You may recall that we wrote recently about a compelling new report by the Thomas B. Fordham Institute that examines how public sector pensions are structured deliberately to disadvantage young and early-career teachers. A young Denver educator also weighed in.
The study took a state-by-state look at how pensions suck money away from younger teachers, and pinpointed how many years a teacher would have to remain with any given state system to begin to reap true benefits. In Colorado (as exemplified by Jeffco in the study), the “crossover point” for teachers recouping everything they’ve invested is 21 years.
Last week, Colorado PERA fired back on its PERA On the Issues blog.
Public school teachers in Colorado PERA – including Jeffco teachers – participate in a hybrid defined benefit retirement plan (emphasis ours), meaning that their plan includes features of both a traditional pension-type retirement plan and a 401(k) style plan.
One of these features is the option for any member to refund or rollover their contributions at any point after leaving PERA – whether that’s after one day of work or 10,000.
Members who have five years or more of service credit and choose to refund or rollover their account also receive a 50 percent match on their contributions plus interest. Members who are retirement eligible and choose to refund or rollover their accounts receive a 100 percent match on their contributions plus interest. And all members who leave PERA-covered employment but choose not to refund or rollover their contributions become eligible for a monthly PERA benefit at age 65.
In a response submitted to PERA On the Issues March 27 but still not posted at the time this post went live, study author Martin Lueken, Fordham’s senior vice-president for research, acknowledged that his study failed to mention that PERA refunds 50 percent of the PERA match for teachers leaving after five years but before reaching retirement age, who choose to cash out rather than receiving a pension.
This Lueken wrote, “is a desirable feature lacking in most state plans.”
But he took issue with the rest of PERA’s rebuttal:
The PERA blog authors in their post are unfortunately confusing a “refund” and a “return” on one’s investment. The purpose of our report was to estimate the point when teachers could leave a system with future pension payments worth more than what they put in. That is, it compares the value of the pension benefit at a point in time with the value of one’s own cumulative contributions. That is different than comparing a refund benefit with contributions.

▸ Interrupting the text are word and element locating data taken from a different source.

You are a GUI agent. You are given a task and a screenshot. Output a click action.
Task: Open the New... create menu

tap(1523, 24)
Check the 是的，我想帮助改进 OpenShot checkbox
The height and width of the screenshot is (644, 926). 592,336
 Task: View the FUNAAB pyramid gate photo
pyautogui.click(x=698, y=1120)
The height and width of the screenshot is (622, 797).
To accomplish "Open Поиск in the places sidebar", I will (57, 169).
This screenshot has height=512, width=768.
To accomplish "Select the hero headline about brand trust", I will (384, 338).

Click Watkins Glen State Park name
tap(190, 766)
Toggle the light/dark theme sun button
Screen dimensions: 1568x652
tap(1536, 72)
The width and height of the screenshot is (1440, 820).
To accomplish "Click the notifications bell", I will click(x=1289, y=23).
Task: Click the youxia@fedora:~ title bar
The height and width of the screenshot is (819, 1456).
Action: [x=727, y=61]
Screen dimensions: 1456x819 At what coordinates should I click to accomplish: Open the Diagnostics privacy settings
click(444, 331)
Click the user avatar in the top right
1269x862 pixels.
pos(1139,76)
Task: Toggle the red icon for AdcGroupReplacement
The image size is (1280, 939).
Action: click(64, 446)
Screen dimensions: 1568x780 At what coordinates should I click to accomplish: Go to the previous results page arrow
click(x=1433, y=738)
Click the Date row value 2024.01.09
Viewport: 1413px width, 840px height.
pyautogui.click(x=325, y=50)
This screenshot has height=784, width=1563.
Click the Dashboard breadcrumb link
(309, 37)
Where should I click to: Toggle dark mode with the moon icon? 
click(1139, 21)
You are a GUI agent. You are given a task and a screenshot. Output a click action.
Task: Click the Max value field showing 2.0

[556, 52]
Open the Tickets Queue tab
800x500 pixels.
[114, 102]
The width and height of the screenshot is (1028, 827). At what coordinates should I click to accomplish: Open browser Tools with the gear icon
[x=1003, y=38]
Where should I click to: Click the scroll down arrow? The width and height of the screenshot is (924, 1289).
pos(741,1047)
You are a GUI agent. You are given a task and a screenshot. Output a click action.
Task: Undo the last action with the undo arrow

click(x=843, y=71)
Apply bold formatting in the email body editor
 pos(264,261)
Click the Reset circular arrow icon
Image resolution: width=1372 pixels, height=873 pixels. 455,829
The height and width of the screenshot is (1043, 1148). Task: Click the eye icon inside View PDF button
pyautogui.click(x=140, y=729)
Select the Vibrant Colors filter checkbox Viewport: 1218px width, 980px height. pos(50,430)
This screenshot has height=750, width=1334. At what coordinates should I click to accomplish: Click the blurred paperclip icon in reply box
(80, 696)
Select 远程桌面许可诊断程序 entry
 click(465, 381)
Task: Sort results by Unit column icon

Also, Lueken wrote, his omission of information about the 50 percent match refund
does not impact at all the findings for Jefferson County or the broader analysis and conclusions of the report. The fact remains that a new teacher in Jefferson Country must wait twenty-one years to reach the point where her lifetime expected pension wealth is finally worth more than the total of what she’s contributed to the system.
And why, he asked, did PERA describe its plan as a hybrid, when PERA’s own website describes it differently?
The PERA site here clearly defines the plan as a “traditional pension plan”, with “options for additional financial security, by enrolling in our life insurance and PERAPlus 401(k).” Having the option to also enroll in a 401(k) account is not the same as having a hybrid, which typically includes a defined contribution component.